* Document extract *
★ ★ ★ ★ ★

[Date Prev][Date Next][Thread Prev][Thread Next][Date Index][Thread Index]
Re: [Emacspeak] TTS Server Implementation Questions

To: Tim Cross <theophilusx@xxxxxxxxx>
Subject: Re: [Emacspeak] TTS Server Implementation Questions
From: Rob Hill <robmichill@xxxxxxxxx>
Date: Wed, 10 Apr 2024 09:52:37 +1200
In-reply-to: <87le5ml3m7.fsf@gmail.com>
Speaking as someone who has relied on emacspeak for many and varied
tasks, both work and pleasure, though isn't from the programming
world,  I have never missed indexing.  The ability to easily navigate
by chunks does the job, and also prevents me from falling asleep if
reading late at night.  It's just a different way of doing the job.

Rob




"Tim Cross" (via emacspeak Mailing List) writes:
 > 
 > I could be missing something, but as I see it, what voice indexing would
 > provide is for the ability to have a 'voice cursor' (which may or may
 > not be the same as your emacs cursor) tracking of location where the TTS
 > engine is up to when generating speech from the submitted text.
 > 
 > The would, for example, enable for the pausing and then subsequent
 > resuming of speech whereby the resumed speech would start from where the
 > speech was previously paused. In some systems, this is very important
 > becasue the system only sends large chunks of speech at a time. For
 > example, I've seen a simple TTS interface for reading files where it
 > will just start reading the file. You odn't have the ability to ask for
 > just a page, paragraph, sentence, line, word. You just ask for it to
 > start speaking and then yuou can pause and resume speech. The other
 > thing you may get is cursor tracking of speech. A cursor might move
 > through the text as it is spoken so that when you pause speech, the
 > cursor is at that point in yhour text. This can be useful for people who
 > want to read  along with the speech i.e. the speech is an aid to visual
 > reading.

★ ★ ★ ★ ★

[Collected data entries]
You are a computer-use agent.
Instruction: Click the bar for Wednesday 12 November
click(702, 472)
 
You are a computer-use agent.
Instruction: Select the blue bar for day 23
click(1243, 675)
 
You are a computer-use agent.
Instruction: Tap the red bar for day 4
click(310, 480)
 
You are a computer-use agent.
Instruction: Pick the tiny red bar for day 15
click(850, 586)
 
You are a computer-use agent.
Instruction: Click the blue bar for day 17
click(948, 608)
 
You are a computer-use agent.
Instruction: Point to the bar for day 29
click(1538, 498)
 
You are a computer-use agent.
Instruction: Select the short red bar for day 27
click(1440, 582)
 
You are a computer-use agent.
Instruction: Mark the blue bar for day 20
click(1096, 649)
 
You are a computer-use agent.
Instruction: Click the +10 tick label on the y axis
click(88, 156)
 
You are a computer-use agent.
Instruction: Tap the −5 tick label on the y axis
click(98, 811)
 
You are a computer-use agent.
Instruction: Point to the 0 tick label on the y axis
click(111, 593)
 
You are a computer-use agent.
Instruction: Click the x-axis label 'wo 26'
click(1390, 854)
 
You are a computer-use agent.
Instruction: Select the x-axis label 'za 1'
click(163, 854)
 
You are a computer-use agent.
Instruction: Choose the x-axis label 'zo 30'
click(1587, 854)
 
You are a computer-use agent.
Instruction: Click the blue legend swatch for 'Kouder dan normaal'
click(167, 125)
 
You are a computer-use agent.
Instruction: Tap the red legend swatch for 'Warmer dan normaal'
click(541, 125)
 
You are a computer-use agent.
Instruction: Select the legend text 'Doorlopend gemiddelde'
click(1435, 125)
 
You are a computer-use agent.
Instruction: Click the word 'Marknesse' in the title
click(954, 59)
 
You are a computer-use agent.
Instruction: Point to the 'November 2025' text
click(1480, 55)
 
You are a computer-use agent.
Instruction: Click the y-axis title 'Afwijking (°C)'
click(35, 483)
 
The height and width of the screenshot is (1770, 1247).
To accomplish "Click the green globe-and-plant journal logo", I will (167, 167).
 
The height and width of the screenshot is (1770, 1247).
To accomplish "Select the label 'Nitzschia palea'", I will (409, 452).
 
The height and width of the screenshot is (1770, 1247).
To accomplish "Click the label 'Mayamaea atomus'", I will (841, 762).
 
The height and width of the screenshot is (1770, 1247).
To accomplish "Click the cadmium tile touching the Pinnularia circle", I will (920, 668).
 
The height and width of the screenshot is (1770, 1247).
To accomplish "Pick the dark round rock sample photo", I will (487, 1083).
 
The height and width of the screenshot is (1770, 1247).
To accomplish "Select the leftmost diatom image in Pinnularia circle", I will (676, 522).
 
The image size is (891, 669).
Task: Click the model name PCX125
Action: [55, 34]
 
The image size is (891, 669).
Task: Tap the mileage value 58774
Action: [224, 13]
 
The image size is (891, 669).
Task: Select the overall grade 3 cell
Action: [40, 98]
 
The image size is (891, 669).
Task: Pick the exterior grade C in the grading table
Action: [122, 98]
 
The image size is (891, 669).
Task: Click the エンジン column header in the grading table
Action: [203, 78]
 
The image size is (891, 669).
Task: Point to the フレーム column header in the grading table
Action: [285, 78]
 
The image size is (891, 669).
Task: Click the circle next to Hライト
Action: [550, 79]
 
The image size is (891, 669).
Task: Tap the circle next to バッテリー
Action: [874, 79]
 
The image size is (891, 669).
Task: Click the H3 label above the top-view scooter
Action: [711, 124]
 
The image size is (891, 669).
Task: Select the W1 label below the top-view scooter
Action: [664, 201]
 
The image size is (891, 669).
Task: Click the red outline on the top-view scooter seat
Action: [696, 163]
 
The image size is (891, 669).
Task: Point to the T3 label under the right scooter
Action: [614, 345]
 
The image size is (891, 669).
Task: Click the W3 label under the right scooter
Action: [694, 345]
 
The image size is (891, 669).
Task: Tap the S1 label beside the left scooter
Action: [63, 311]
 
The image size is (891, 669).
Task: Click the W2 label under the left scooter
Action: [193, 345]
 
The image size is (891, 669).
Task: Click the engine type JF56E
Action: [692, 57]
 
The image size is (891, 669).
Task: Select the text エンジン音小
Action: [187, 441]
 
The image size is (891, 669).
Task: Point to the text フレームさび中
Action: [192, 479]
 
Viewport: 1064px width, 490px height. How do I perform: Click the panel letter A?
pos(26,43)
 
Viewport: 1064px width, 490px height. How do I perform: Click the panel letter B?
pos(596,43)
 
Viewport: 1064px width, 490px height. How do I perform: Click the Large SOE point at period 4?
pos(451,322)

★ ★ ★ ★ ★

* Exercise requirements *
Extract, word for word, the passage of the Emacspeak mailing-list message between "To: Tim Cross" and "doing the job.", inclusive.

* Task result *
To: Tim Cross <theophilusx@xxxxxxxxx>
Subject: Re: [Emacspeak] TTS Server Implementation Questions
From: Rob Hill <robmichill@xxxxxxxxx>
Date: Wed, 10 Apr 2024 09:52:37 +1200
In-reply-to: <87le5ml3m7.fsf@gmail.com>
Speaking as someone who has relied on emacspeak for many and varied
tasks, both work and pleasure, though isn't from the programming
world,  I have never missed indexing.  The ability to easily navigate
by chunks does the job, and also prevents me from falling asleep if
reading late at night.  It's just a different way of doing the job.